*** Data listing ***
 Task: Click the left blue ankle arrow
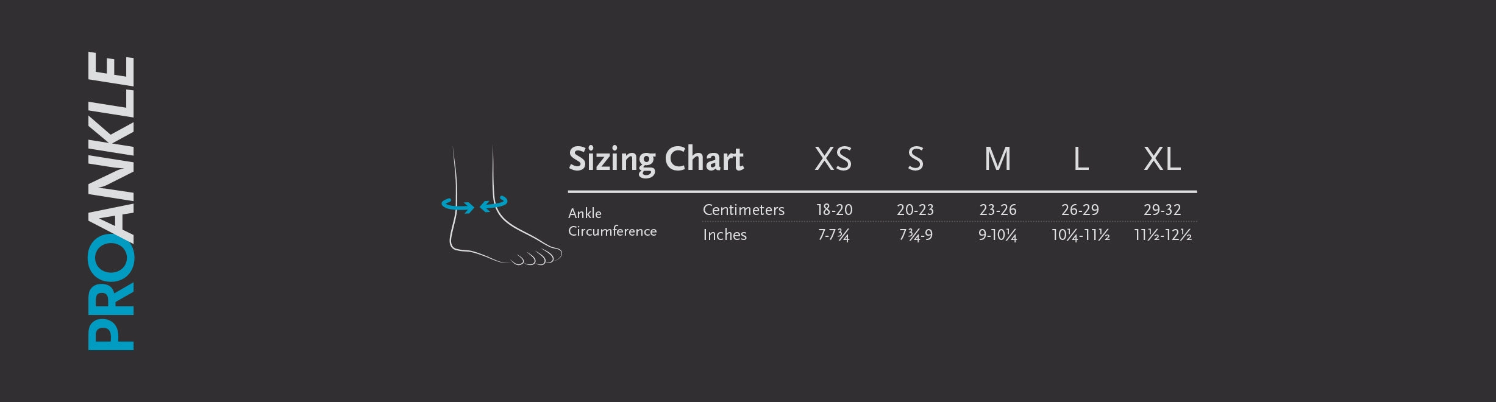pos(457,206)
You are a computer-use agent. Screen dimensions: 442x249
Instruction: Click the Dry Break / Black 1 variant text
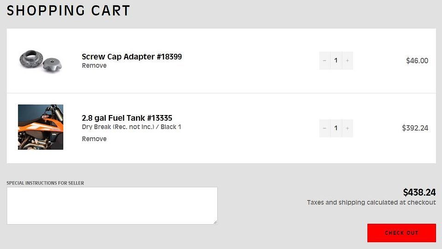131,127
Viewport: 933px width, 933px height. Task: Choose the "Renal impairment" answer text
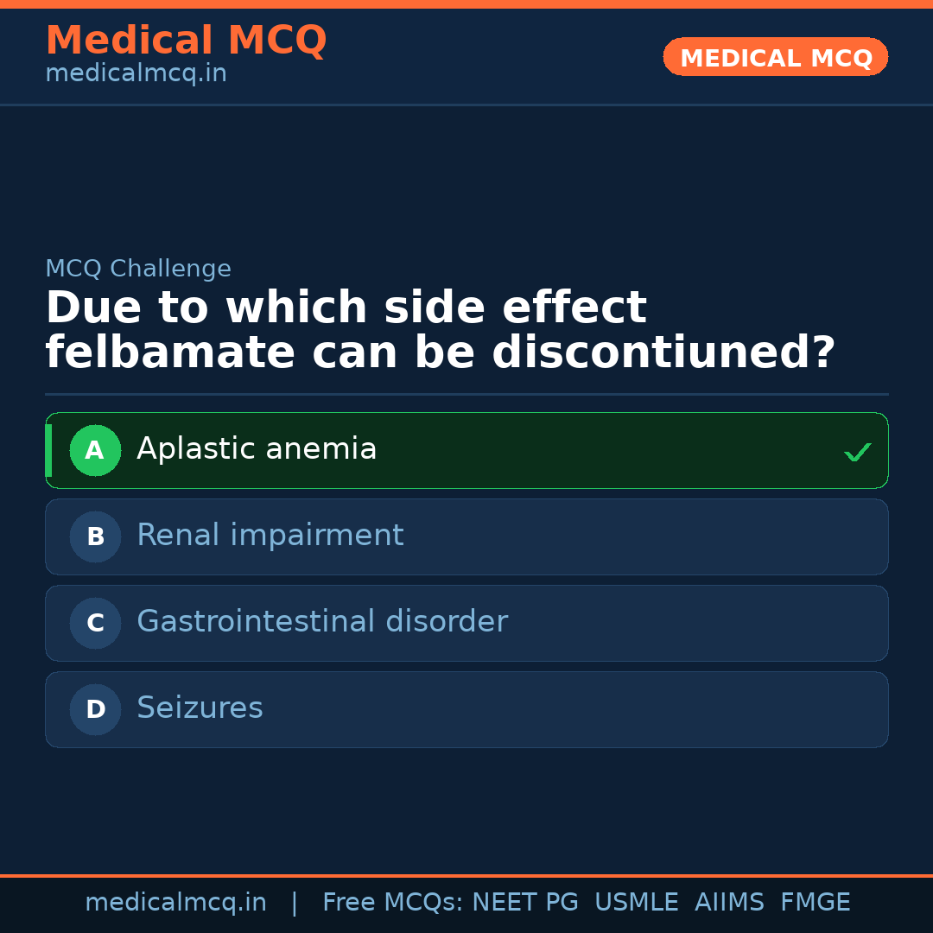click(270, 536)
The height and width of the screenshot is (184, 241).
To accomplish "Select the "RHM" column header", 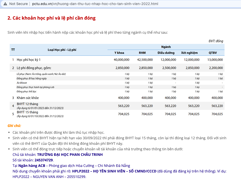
***
## Aim of the exercise
Set every record down exactly, omitting pictures.

## The answer
 Task: Click the left blue ankle arrow
pos(457,206)
You are a computer-use agent. Screen dimensions: 442x249
Instruction: Click the Dry Break / Black 1 variant text
131,127
Viewport: 933px width, 933px height. Task: Choose the "Renal impairment" answer text
click(270, 536)
The height and width of the screenshot is (184, 241).
To accomplish "Select the "RHM" column header", 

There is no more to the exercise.